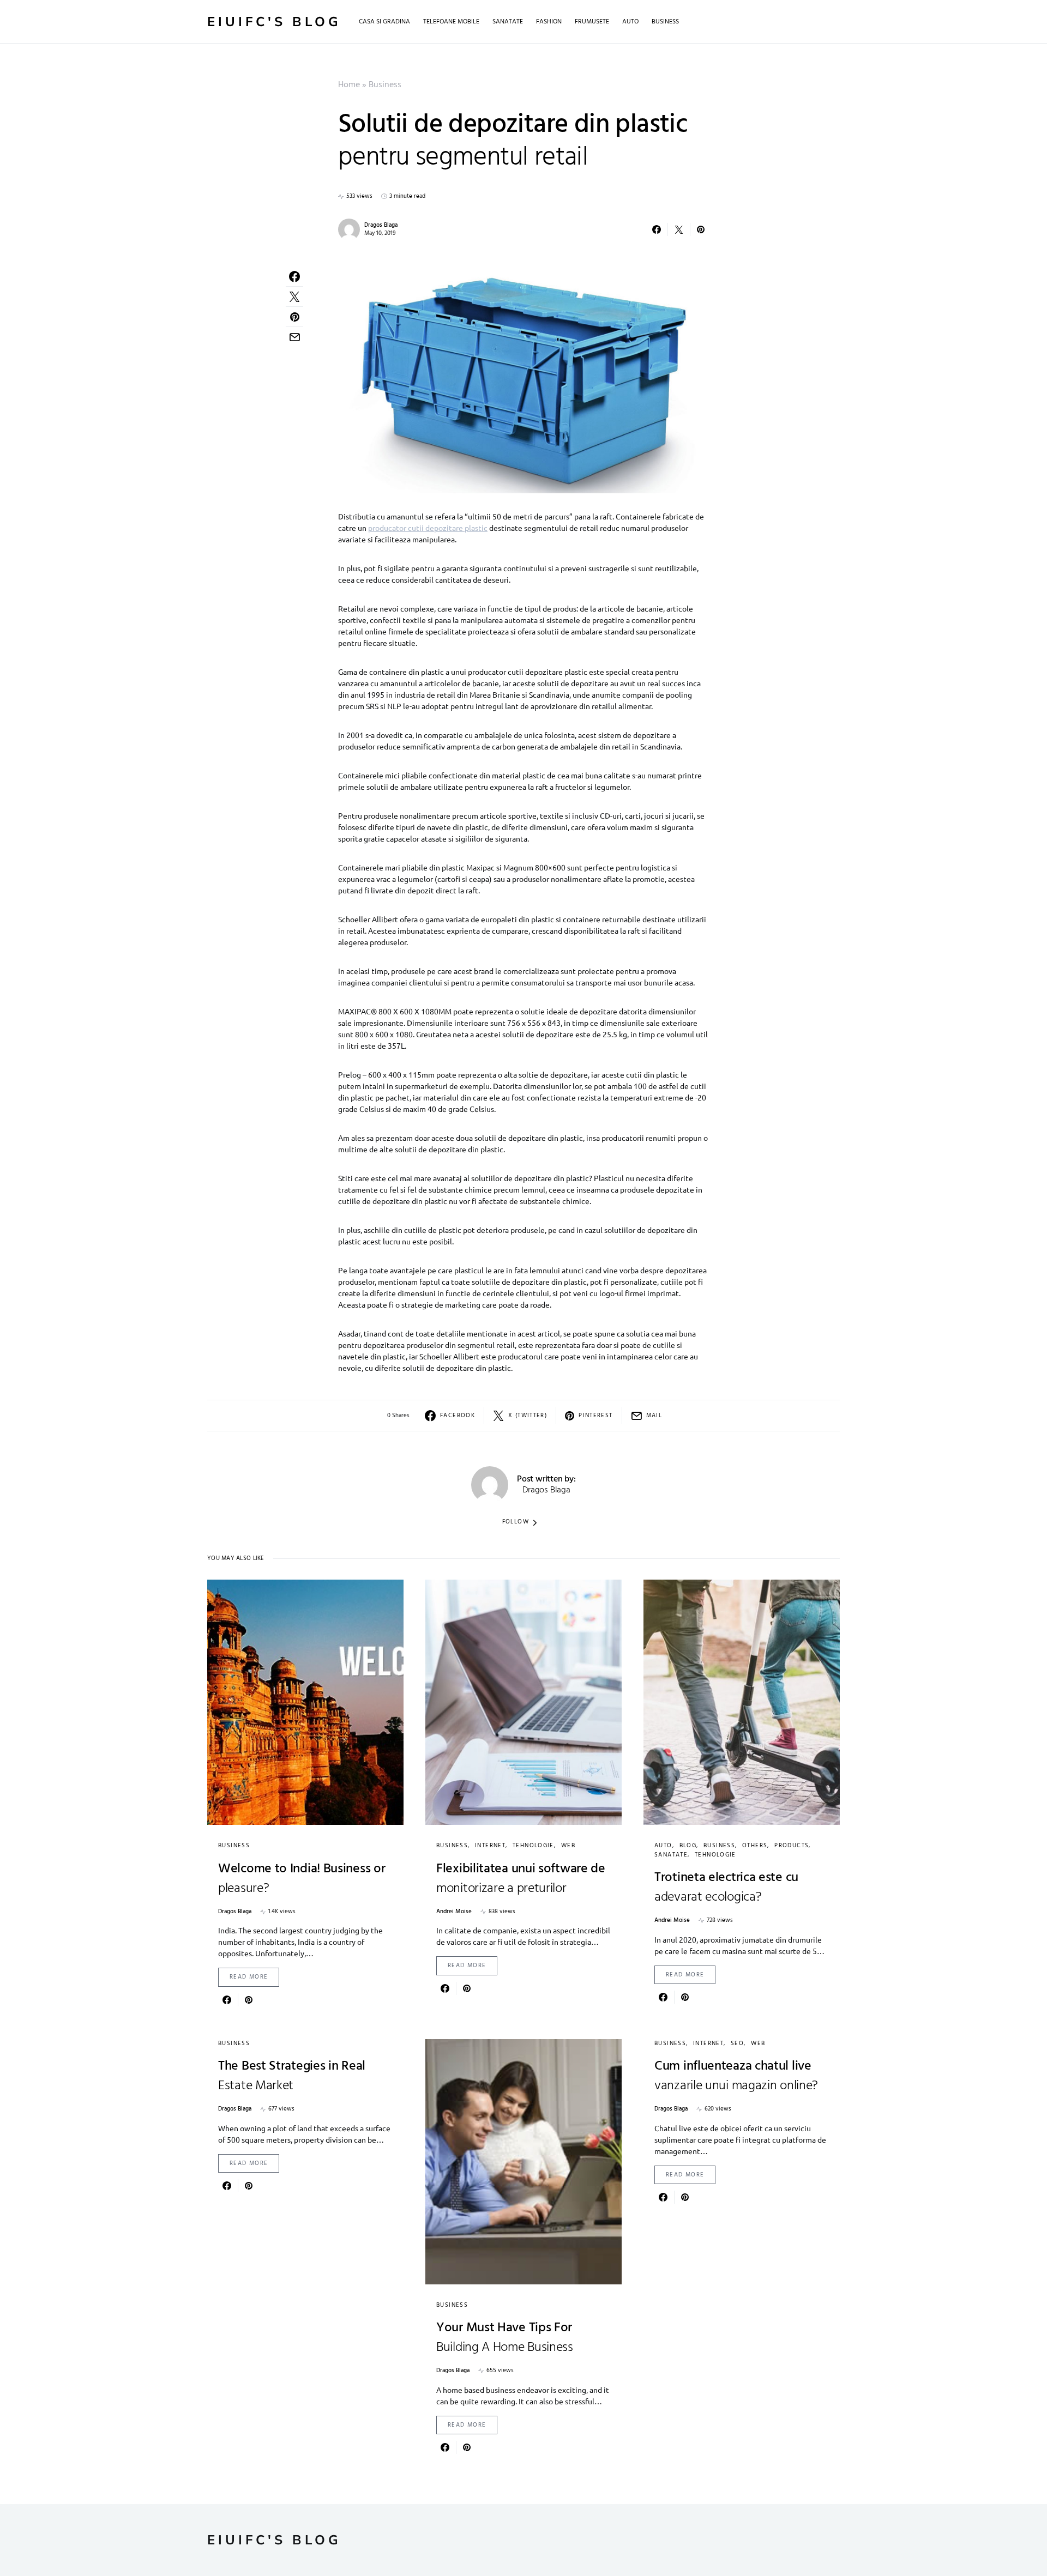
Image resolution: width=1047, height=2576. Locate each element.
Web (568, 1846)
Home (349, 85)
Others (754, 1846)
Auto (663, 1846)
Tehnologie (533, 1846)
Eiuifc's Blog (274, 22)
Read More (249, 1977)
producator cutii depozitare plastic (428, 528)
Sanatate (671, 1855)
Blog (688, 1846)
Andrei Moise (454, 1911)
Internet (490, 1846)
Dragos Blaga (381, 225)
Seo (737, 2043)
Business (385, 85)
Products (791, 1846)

_Action item_
No picture is to appear in the copy; every entry above is otherwise to be printed verbatim.

_Response area_
Image resolution: width=1047, height=2576. Locate each element.
Web (568, 1846)
Home (349, 85)
Others (754, 1846)
Auto (663, 1846)
Tehnologie (533, 1846)
Eiuifc's Blog (274, 22)
Read More (249, 1977)
producator cutii depozitare plastic (428, 528)
Sanatate (671, 1855)
Blog (688, 1846)
Andrei Moise (454, 1911)
Internet (490, 1846)
Dragos Blaga (381, 225)
Seo (737, 2043)
Business (385, 85)
Products (791, 1846)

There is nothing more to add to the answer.